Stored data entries
----------------------------------------

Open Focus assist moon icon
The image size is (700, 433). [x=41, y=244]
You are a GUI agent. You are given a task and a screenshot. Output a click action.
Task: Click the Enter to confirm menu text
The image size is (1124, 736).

----------------------------------------

From the first line down to the last, give the records again exactly.

- Result for this task:
Open Focus assist moon icon
The image size is (700, 433). [x=41, y=244]
You are a GUI agent. You are given a task and a screenshot. Output a click action.
Task: Click the Enter to confirm menu text
The image size is (1124, 736).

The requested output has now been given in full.